Iargo Springs in Oscoda, Michigan, features several viewing decks and a boardwalk path through the natural springs. Natural springs are formed from water that naturally flows to the surface from underground. The natural springs can be accessed from the road by stairs leading down to the Au Sable River. Man-made barriers pool the springs and create small waterfalls. The wooden boardwalk stretches over 1000 ft as it winds through the natural springs.

Lying off of River Road National Scenic Byway, Iargo Springs provides a panoramic view of the Au Sable River. Used as a drinking water source since pre-settlement times, dams were constructed on the springs by early loggers before the turn of the century. The dams were useful in diverting water to the logging camps nearby. Most of Cooke Pond was dry land then.

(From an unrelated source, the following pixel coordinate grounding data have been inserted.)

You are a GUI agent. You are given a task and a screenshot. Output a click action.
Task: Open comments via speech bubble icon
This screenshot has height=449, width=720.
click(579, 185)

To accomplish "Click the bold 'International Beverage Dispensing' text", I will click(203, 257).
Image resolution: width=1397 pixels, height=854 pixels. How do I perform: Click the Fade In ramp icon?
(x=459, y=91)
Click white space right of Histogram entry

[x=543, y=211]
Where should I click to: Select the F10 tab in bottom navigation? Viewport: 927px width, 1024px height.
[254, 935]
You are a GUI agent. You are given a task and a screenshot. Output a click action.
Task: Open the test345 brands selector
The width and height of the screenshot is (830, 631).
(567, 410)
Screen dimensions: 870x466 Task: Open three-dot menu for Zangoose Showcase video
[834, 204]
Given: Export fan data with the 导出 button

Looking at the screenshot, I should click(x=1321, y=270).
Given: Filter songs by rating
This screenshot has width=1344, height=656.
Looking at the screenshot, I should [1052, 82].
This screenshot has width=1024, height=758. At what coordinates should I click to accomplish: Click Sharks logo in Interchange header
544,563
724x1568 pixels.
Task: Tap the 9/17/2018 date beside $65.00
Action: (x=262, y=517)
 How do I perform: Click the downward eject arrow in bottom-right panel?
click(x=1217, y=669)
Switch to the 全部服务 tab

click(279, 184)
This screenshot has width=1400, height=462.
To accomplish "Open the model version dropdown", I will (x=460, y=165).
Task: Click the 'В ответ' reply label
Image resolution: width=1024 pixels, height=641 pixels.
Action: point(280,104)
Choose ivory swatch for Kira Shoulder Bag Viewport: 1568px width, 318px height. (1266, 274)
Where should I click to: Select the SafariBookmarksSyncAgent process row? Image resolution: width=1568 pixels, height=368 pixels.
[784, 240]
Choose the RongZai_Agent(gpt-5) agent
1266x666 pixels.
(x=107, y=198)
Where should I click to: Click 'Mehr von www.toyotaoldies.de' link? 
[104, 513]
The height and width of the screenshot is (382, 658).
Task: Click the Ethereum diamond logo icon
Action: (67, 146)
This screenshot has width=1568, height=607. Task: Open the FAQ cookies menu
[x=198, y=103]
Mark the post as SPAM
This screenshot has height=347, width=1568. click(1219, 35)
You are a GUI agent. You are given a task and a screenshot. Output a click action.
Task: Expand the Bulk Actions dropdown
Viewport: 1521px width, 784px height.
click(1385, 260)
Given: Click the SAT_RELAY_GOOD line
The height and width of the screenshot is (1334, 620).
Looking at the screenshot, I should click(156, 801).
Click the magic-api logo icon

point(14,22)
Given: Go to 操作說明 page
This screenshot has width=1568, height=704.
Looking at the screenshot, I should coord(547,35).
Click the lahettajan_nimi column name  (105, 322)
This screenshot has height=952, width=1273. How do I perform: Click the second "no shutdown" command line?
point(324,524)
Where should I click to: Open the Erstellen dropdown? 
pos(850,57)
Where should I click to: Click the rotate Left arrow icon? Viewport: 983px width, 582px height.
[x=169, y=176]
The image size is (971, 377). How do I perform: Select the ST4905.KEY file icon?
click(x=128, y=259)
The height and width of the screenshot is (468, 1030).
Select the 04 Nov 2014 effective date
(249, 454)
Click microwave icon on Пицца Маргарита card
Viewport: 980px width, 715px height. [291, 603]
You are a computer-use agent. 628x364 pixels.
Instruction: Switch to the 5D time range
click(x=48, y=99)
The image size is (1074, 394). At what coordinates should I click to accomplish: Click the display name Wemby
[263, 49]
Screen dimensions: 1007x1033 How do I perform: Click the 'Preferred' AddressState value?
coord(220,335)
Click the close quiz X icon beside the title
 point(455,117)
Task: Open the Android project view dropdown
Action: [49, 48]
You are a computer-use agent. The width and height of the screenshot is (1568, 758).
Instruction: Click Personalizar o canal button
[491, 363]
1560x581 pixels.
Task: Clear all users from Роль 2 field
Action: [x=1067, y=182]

Europeans have visited the springs for recreation since the 1920s. A trail to the springs was constructed by the Civilian Conservation Corps in 1934. Early photographs show the dam being repaired and reinforced by the CCC's. The dams lasted until 1981 when a storm took them out. The site was renovated in 1991. Steps were added and boardwalks along the springs, as well as the dams being rebuilt.

For the avid hiker, the Highbanks Trail has a trailhead here which heads directly east, past Lumberman's Monument, another worthy attraction to the Oscoda area. Although the springs are open year-round, the trails are not groomed during the winter months and camping along the way is only allowed in designated areas. Also, the use of motorized vehicles is prohibited on the trail.

Interpretive signs help to teach visitors more about the site and its rich but often troubled history as well as explaining the formation and significance of the transition forest.